OK I twitter. I don’t twitter a lot, and mostly I do it just so that my two websites (this one and www.appliedinsight.com.au) are updated with something like a dead man’s handle to prove I haven’t died in a ditch somewhere. 2, 3 twitters a day tops.
With twitter, you get 140 character posts from people you follow. Mostly from mobile phones (blackberry in my case) so it can be done immediately, any time anywhere. With twitter people follow you, and you follow people.
There has been a bit of one-upmanship as to who is a better twitterer than someone else, mostly a race to get more people to follow you.

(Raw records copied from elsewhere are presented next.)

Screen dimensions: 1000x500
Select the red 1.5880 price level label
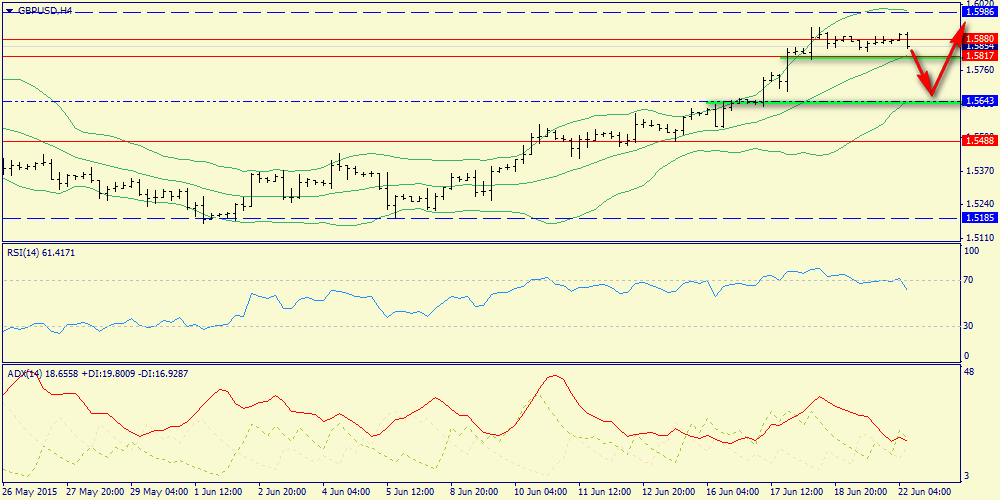pyautogui.click(x=980, y=38)
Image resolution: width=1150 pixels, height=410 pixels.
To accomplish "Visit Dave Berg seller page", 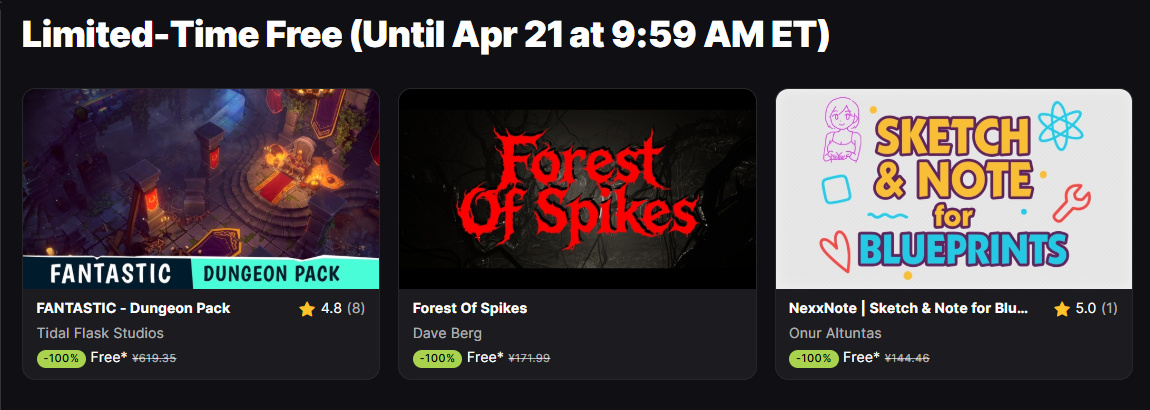I will coord(447,333).
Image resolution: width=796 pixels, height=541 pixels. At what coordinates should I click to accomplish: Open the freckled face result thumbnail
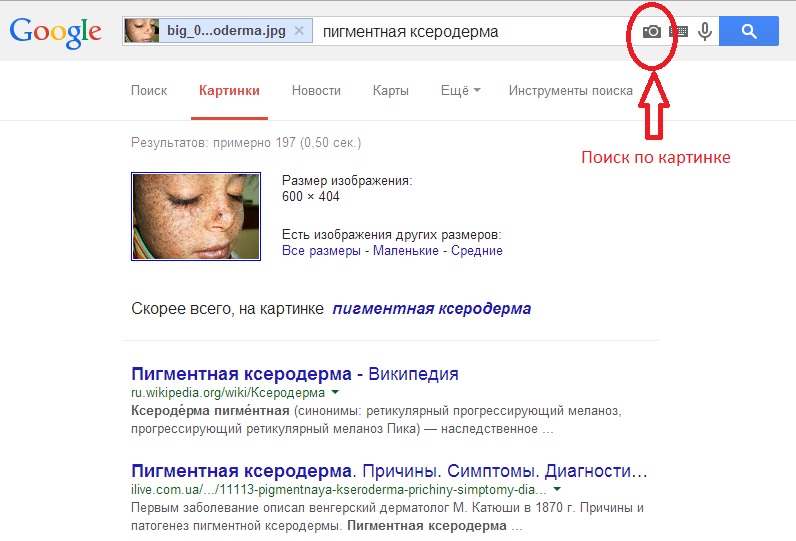[196, 217]
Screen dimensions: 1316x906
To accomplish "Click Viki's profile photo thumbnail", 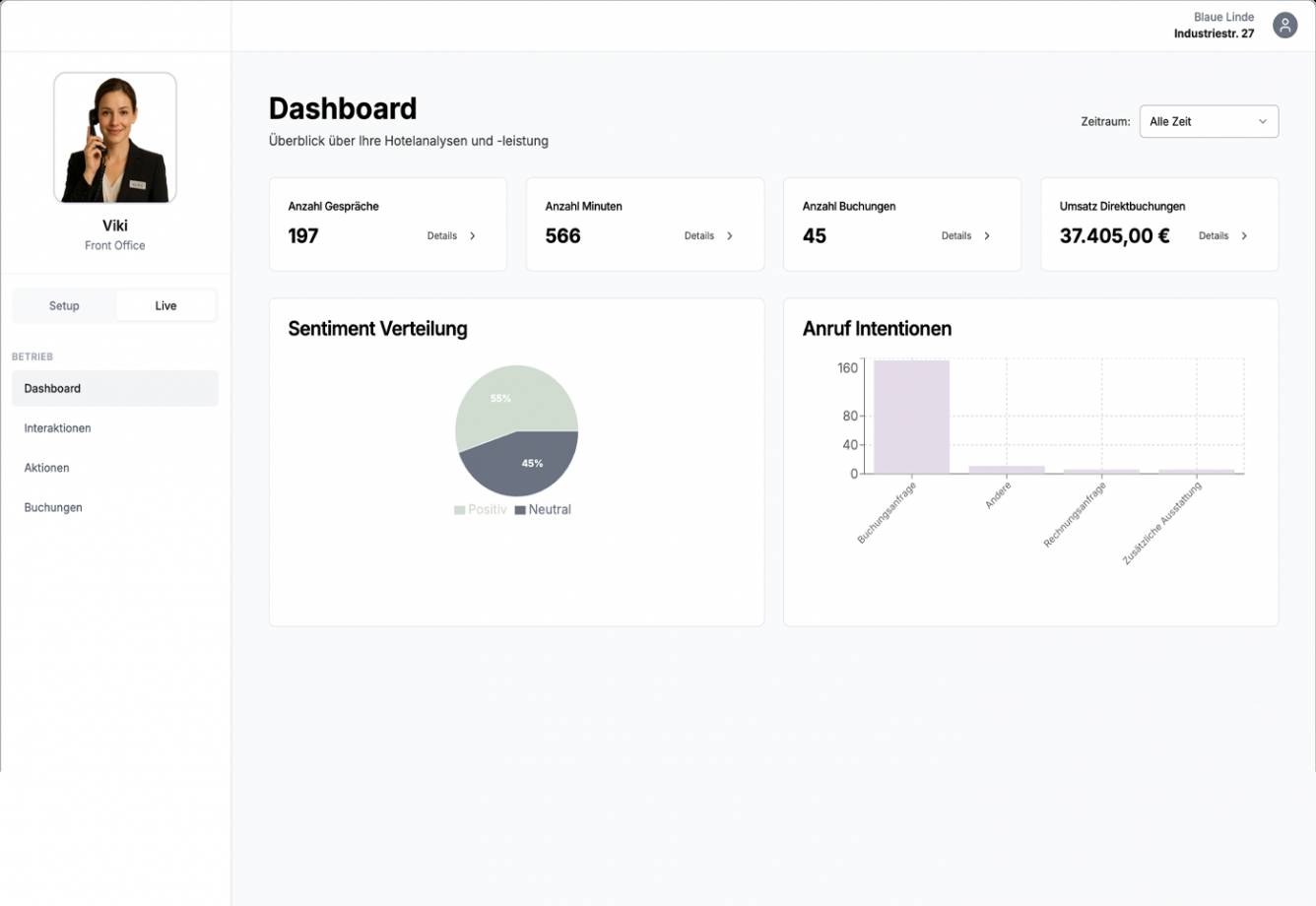I will (x=115, y=138).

Robert Scoble has just written a post to the effect of ‘it isn’t really about how many people follow you, it’s how many you follow’. Something about expanding the mind (I think that might be important because chicks really dig that stuff) – apparently because:
1. You’re trying to learn more.
2. You’re trying to meet more people.
3. You’re trying to be a better listener.
4. You’re communicating to the world that you’d like to be listened to (golden rule: treat people how you’d like to be treated).
5. You’re trying to find out about more stuff. More events. More stories.
I’m sorry. I’m busy. I follow five people on twitter, one of whom hasn’t actually ever tweeted. If I followed 756 people like Scoble does, if I tried to read those tweets, I’d be getting probably 1500 to 4000 a day. 95% of those tweets might be interesting to close personal friends but… frankly they’d be a waste of time (“oh too much pudding for lunch”, “click here for my cute cat”, “omfg did you watch Britney last night”). 5% may be significant – but it’s 140 characters, how many pearls of wisdom and “great content” can there be? If it’s great, google will find it later. If it’s about someone I want to catch up with, really, perhaps I should speak to them.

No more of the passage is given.